* [Brief]: Set down the records again, keeping each line exactly as it is.
═════ Input
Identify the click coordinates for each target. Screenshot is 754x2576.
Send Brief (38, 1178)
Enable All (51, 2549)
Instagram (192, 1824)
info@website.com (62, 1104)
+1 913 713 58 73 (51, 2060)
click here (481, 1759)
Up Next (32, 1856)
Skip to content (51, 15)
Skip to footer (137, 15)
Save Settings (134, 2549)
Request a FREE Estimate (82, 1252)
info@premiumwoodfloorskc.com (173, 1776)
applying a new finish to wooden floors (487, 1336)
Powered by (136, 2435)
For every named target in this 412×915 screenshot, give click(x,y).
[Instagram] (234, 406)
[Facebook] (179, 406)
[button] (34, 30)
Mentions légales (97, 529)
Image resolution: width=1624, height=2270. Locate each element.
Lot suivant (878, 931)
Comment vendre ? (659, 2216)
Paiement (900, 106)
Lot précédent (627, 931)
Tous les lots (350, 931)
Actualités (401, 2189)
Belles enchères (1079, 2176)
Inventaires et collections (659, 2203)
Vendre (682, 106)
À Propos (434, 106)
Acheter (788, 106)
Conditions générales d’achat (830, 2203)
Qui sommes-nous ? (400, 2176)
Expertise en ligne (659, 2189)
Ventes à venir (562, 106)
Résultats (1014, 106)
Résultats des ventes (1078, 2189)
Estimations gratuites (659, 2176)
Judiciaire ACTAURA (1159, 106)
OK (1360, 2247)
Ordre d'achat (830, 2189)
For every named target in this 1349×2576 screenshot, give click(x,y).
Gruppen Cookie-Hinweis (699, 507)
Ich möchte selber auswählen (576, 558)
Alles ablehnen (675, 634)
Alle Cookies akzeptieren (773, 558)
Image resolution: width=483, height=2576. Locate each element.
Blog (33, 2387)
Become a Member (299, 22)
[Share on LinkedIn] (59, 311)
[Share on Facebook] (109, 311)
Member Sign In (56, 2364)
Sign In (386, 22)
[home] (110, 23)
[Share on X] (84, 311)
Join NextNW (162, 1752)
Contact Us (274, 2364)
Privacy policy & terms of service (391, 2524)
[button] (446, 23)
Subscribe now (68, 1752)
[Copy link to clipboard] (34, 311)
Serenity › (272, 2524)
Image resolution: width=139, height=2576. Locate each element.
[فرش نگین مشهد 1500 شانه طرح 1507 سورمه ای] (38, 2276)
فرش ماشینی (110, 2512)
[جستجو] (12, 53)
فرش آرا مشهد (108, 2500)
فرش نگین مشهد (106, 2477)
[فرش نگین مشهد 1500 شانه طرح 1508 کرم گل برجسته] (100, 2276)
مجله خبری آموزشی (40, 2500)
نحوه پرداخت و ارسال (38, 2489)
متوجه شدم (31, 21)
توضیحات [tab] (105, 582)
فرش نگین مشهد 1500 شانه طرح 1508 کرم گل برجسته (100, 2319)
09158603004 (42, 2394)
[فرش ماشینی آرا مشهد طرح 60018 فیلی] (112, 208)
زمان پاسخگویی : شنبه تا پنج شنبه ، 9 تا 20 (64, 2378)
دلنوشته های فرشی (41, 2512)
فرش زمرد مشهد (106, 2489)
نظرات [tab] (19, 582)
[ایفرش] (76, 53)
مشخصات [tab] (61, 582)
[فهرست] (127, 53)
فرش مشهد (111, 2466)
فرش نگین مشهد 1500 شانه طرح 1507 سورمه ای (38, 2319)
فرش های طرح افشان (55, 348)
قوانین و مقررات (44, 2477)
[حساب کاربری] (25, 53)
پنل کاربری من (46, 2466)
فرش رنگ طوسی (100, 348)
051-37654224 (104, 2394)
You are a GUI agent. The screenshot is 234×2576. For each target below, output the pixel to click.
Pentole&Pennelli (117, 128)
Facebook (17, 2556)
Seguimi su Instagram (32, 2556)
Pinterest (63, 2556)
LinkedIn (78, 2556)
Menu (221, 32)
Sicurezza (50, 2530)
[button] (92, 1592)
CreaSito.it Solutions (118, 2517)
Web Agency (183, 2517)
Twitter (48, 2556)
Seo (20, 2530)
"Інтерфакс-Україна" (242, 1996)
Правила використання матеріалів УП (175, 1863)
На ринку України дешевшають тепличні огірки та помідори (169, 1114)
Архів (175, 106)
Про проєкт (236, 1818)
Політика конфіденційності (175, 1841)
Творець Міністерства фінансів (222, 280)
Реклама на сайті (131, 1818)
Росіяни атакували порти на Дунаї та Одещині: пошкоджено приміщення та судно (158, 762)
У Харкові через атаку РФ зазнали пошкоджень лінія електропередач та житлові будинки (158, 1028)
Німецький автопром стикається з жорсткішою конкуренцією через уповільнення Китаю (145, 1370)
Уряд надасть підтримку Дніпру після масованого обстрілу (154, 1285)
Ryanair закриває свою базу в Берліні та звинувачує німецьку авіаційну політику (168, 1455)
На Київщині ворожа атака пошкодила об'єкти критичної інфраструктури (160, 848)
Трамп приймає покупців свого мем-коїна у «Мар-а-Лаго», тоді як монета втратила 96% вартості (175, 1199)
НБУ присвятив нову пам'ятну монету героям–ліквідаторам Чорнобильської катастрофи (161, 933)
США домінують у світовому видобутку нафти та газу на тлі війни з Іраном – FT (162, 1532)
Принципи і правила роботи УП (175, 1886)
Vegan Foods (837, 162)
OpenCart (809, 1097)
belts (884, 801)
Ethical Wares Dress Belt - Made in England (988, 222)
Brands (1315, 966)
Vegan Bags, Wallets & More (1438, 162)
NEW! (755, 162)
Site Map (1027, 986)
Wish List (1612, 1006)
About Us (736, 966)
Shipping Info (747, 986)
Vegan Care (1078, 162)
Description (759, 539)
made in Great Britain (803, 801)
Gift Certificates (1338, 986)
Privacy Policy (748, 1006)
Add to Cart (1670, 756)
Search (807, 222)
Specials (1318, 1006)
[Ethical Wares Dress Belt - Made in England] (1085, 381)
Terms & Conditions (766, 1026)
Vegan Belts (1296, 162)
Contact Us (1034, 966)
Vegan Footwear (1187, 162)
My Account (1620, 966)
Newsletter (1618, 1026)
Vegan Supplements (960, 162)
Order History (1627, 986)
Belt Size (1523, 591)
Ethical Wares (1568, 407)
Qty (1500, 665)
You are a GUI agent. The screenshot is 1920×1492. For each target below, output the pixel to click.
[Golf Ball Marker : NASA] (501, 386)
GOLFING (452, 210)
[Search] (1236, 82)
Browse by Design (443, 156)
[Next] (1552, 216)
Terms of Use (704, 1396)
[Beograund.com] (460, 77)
══════════
* [Task answer]:
Identify the click coordinates for each target. Screenshot is 754x2576.
Send Brief (38, 1178)
Enable All (51, 2549)
Instagram (192, 1824)
info@website.com (62, 1104)
+1 913 713 58 73 (51, 2060)
click here (481, 1759)
Up Next (32, 1856)
Skip to content (51, 15)
Skip to footer (137, 15)
Save Settings (134, 2549)
Request a FREE Estimate (82, 1252)
info@premiumwoodfloorskc.com (173, 1776)
applying a new finish to wooden floors (487, 1336)
Powered by (136, 2435)
For every named target in this 412×915 screenshot, give click(x,y).
[Instagram] (234, 406)
[Facebook] (179, 406)
[button] (34, 30)
Mentions légales (97, 529)
Image resolution: width=1624, height=2270. Locate each element.
Lot suivant (878, 931)
Comment vendre ? (659, 2216)
Paiement (900, 106)
Lot précédent (627, 931)
Tous les lots (350, 931)
Actualités (401, 2189)
Belles enchères (1079, 2176)
Inventaires et collections (659, 2203)
Vendre (682, 106)
À Propos (434, 106)
Acheter (788, 106)
Conditions générales d’achat (830, 2203)
Qui sommes-nous ? (400, 2176)
Expertise en ligne (659, 2189)
Ventes à venir (562, 106)
Résultats (1014, 106)
Résultats des ventes (1078, 2189)
Estimations gratuites (659, 2176)
Judiciaire ACTAURA (1159, 106)
OK (1360, 2247)
Ordre d'achat (830, 2189)
For every named target in this 1349×2576 screenshot, give click(x,y).
Gruppen Cookie-Hinweis (699, 507)
Ich möchte selber auswählen (576, 558)
Alles ablehnen (675, 634)
Alle Cookies akzeptieren (773, 558)
Image resolution: width=483, height=2576. Locate each element.
Blog (33, 2387)
Become a Member (299, 22)
[Share on LinkedIn] (59, 311)
[Share on Facebook] (109, 311)
Member Sign In (56, 2364)
Sign In (386, 22)
[home] (110, 23)
[Share on X] (84, 311)
Join NextNW (162, 1752)
Contact Us (274, 2364)
Privacy policy & terms of service (391, 2524)
[button] (446, 23)
Subscribe now (68, 1752)
[Copy link to clipboard] (34, 311)
Serenity › (272, 2524)
Image resolution: width=139, height=2576. Locate each element.
[فرش نگین مشهد 1500 شانه طرح 1507 سورمه ای] (38, 2276)
فرش ماشینی (110, 2512)
[جستجو] (12, 53)
فرش آرا مشهد (108, 2500)
فرش نگین مشهد (106, 2477)
[فرش نگین مشهد 1500 شانه طرح 1508 کرم گل برجسته] (100, 2276)
مجله خبری آموزشی (40, 2500)
نحوه پرداخت و ارسال (38, 2489)
متوجه شدم (31, 21)
توضیحات [tab] (105, 582)
فرش نگین مشهد 1500 شانه طرح 1508 کرم گل برجسته (100, 2319)
09158603004 (42, 2394)
[فرش ماشینی آرا مشهد طرح 60018 فیلی] (112, 208)
زمان پاسخگویی : شنبه تا پنج شنبه ، 9 تا 20 (64, 2378)
دلنوشته های فرشی (41, 2512)
فرش زمرد مشهد (106, 2489)
نظرات [tab] (19, 582)
[ایفرش] (76, 53)
مشخصات [tab] (61, 582)
[فهرست] (127, 53)
فرش مشهد (111, 2466)
فرش نگین مشهد 1500 شانه طرح 1507 سورمه ای (38, 2319)
فرش های طرح افشان (55, 348)
قوانین و مقررات (44, 2477)
[حساب کاربری] (25, 53)
پنل کاربری من (46, 2466)
فرش رنگ طوسی (100, 348)
051-37654224 (104, 2394)
You are a GUI agent. The screenshot is 234×2576. For each target below, output the pixel to click.
Pentole&Pennelli (117, 128)
Facebook (17, 2556)
Seguimi su Instagram (32, 2556)
Pinterest (63, 2556)
LinkedIn (78, 2556)
Menu (221, 32)
Sicurezza (50, 2530)
[button] (92, 1592)
CreaSito.it Solutions (118, 2517)
Web Agency (183, 2517)
Twitter (48, 2556)
Seo (20, 2530)
"Інтерфакс-Україна" (242, 1996)
Правила використання матеріалів УП (175, 1863)
На ринку України дешевшають тепличні огірки та помідори (169, 1114)
Архів (175, 106)
Про проєкт (236, 1818)
Політика конфіденційності (175, 1841)
Творець Міністерства фінансів (222, 280)
Реклама на сайті (131, 1818)
Росіяни атакували порти на Дунаї та Одещині: пошкоджено приміщення та судно (158, 762)
У Харкові через атаку РФ зазнали пошкоджень лінія електропередач та житлові будинки (158, 1028)
Німецький автопром стикається з жорсткішою конкуренцією через уповільнення Китаю (145, 1370)
Уряд надасть підтримку Дніпру після масованого обстрілу (154, 1285)
Ryanair закриває свою базу в Берліні та звинувачує німецьку авіаційну політику (168, 1455)
На Київщині ворожа атака пошкодила об'єкти критичної інфраструктури (160, 848)
Трамп приймає покупців свого мем-коїна у «Мар-а-Лаго», тоді як монета втратила 96% вартості (175, 1199)
НБУ присвятив нову пам'ятну монету героям–ліквідаторам Чорнобильської катастрофи (161, 933)
США домінують у світовому видобутку нафти та газу на тлі війни з Іраном – FT (162, 1532)
Принципи і правила роботи УП (175, 1886)
Vegan Foods (837, 162)
OpenCart (809, 1097)
belts (884, 801)
Ethical Wares Dress Belt - Made in England (988, 222)
Brands (1315, 966)
Vegan Bags, Wallets & More (1438, 162)
NEW! (755, 162)
Site Map (1027, 986)
Wish List (1612, 1006)
About Us (736, 966)
Shipping Info (747, 986)
Vegan Care (1078, 162)
Description (759, 539)
made in Great Britain (803, 801)
Gift Certificates (1338, 986)
Privacy Policy (748, 1006)
Add to Cart (1670, 756)
Search (807, 222)
Specials (1318, 1006)
[Ethical Wares Dress Belt - Made in England] (1085, 381)
Terms & Conditions (766, 1026)
Vegan Belts (1296, 162)
Contact Us (1034, 966)
Vegan Footwear (1187, 162)
My Account (1620, 966)
Newsletter (1618, 1026)
Vegan Supplements (960, 162)
Order History (1627, 986)
Belt Size (1523, 591)
Ethical Wares (1568, 407)
Qty (1500, 665)
You are a GUI agent. The screenshot is 1920×1492. For each target below, output the pixel to click.
[Golf Ball Marker : NASA] (501, 386)
GOLFING (452, 210)
[Search] (1236, 82)
Browse by Design (443, 156)
[Next] (1552, 216)
Terms of Use (704, 1396)
[Beograund.com] (460, 77)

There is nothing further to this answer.